Transgenic Mice Used to Test Nitric Oxide as Therapy for Sickle Cell Disease. Martinez-Ruiz et al. (page 1113)
Although carbon monoxide and cyanate have been used to increase the affinity of sickle hemoglobin for oxygen (thus reducing sickling) in vitro , the therapy is too toxic to be used in vivo . Because low-dose inhaled nitric oxide (NO) has been shown to increase the oxygen affinity of sickle hemoglobin erythrocytes in vitro and in vivo , Martinez-Ruiz et al. studied the effects of NO breathing at various doses and time regimens in the presence of severe hypoxia (6% oxygen) using the transgenic SAD mouse model.
Fifty-nine SAD mice were divided into two groups and exposed to either hypoxia or no hypoxia plus NO gas (in doses from 9 to 60 parts per million [ppm]). Their survival was recorded for up to 1 h or until death. Tail blood samples were collected before and after hypoxia to study erythrocyte structure. The percent of erythrocytes that were sickled, deformed, or normal were compared between prehypoxic and posthypoxic samples with and without NO exposure. Oxygen hemoglobin dissociation curves were determined in an additional five mice before and after 60 minutes’ exposure to 20 ppm NO breathing at 21% oxygen.
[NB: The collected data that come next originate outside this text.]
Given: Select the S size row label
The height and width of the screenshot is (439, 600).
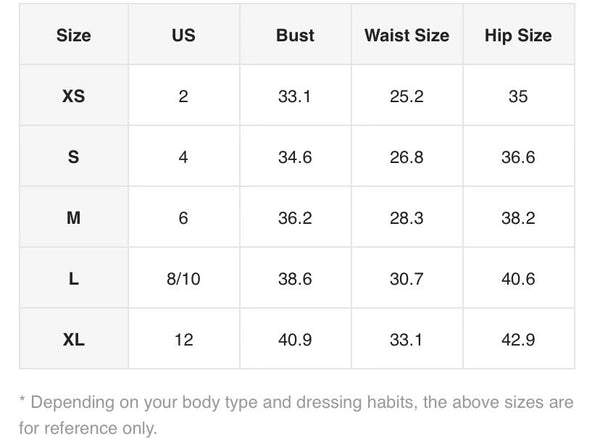Looking at the screenshot, I should (73, 158).
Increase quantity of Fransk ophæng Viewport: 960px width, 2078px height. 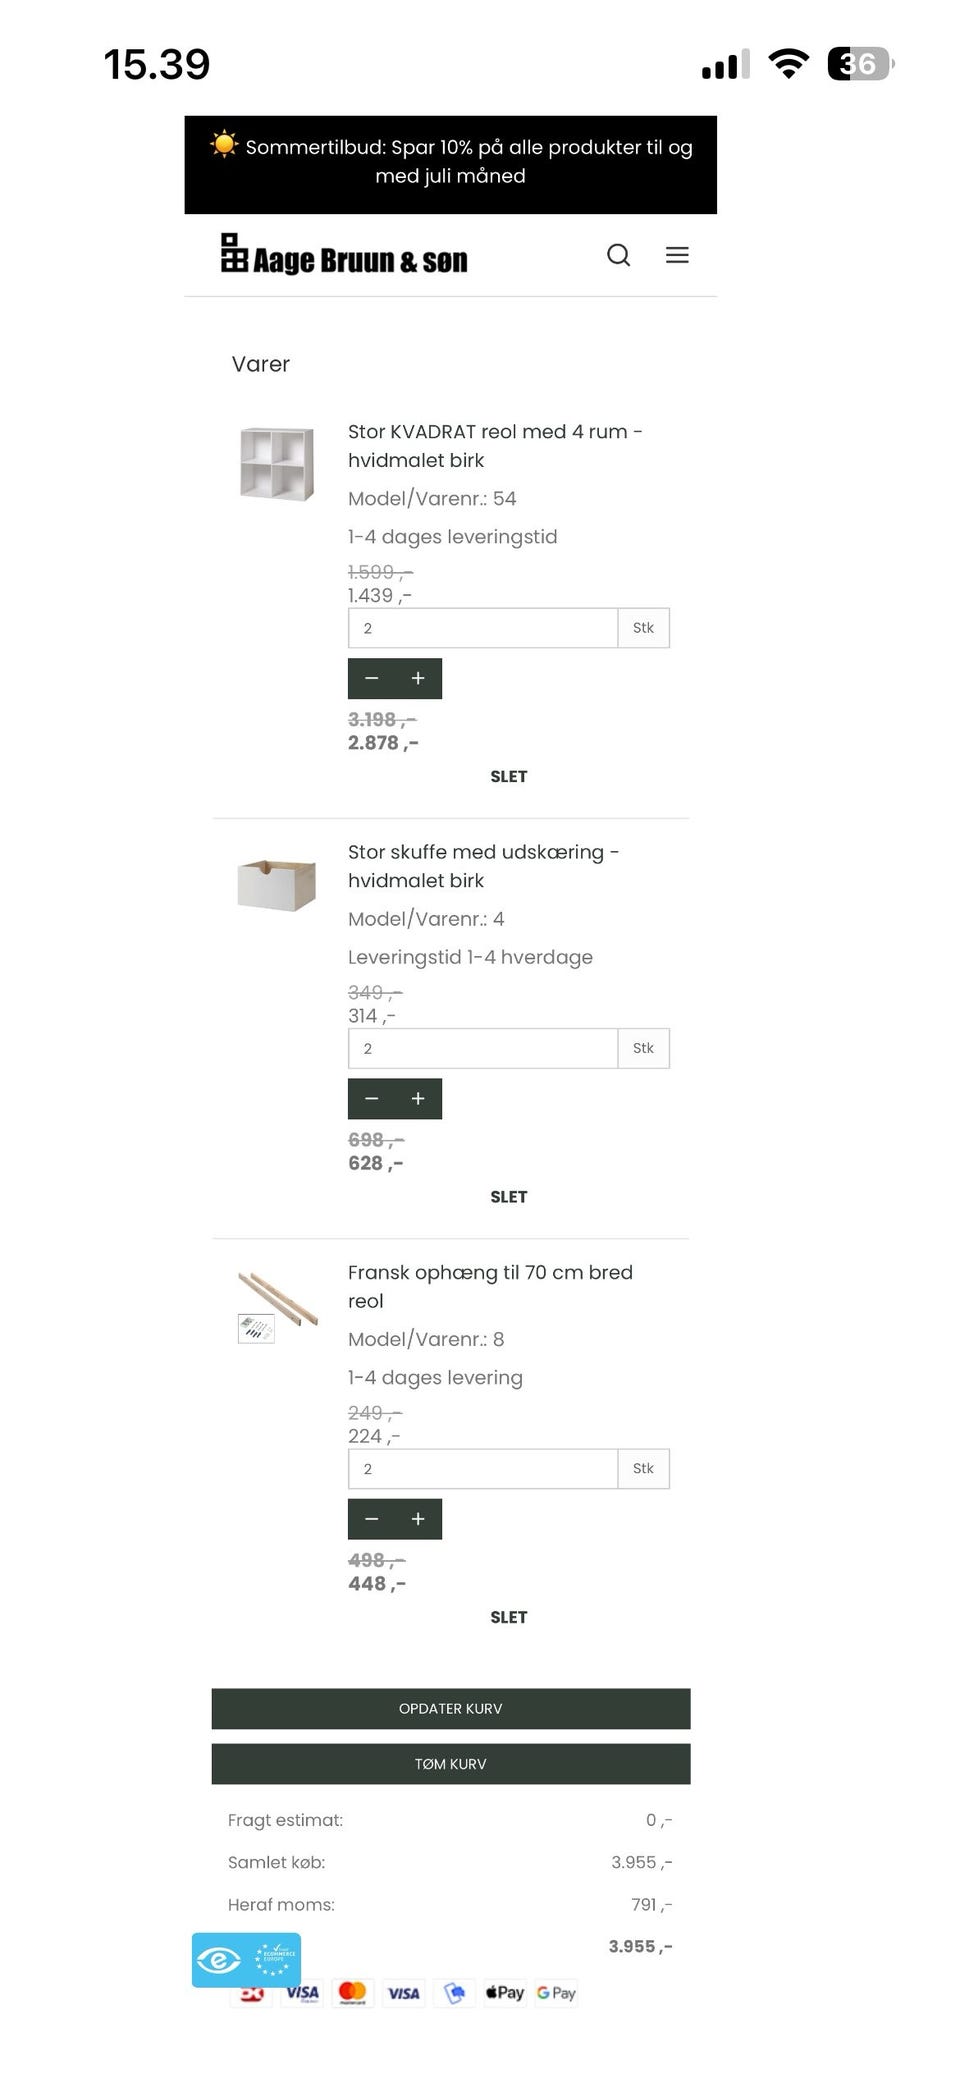point(418,1518)
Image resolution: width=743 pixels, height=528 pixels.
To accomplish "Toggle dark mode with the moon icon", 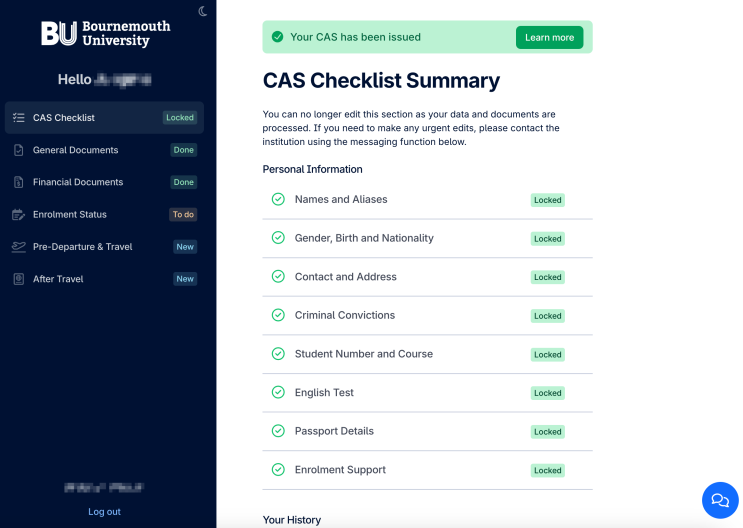I will (x=203, y=11).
The SAD mice had improved survival rates when they breathed 20 ppm NO gas in air for 30 min before and during severe hypoxic gas exposure. The beneficial, protective effects of NO seemed to be rapid and dose dependent. Pretreatment alone or breathing lower doses of NO were not protective. Changes in hemoglobin SAD oxygen affinity were not detected with NO breathing, and methemoglobinemia levels were low in all mice. Multiple mechanisms and sites, such as hemoglobin interactions and vascular and blood cell components, may be involved in the beneficial effects of inhaled NO. Further studies may delineate and define mechanisms and illuminate the possible role of NO as a therapeutic intervention for sickle cell disease.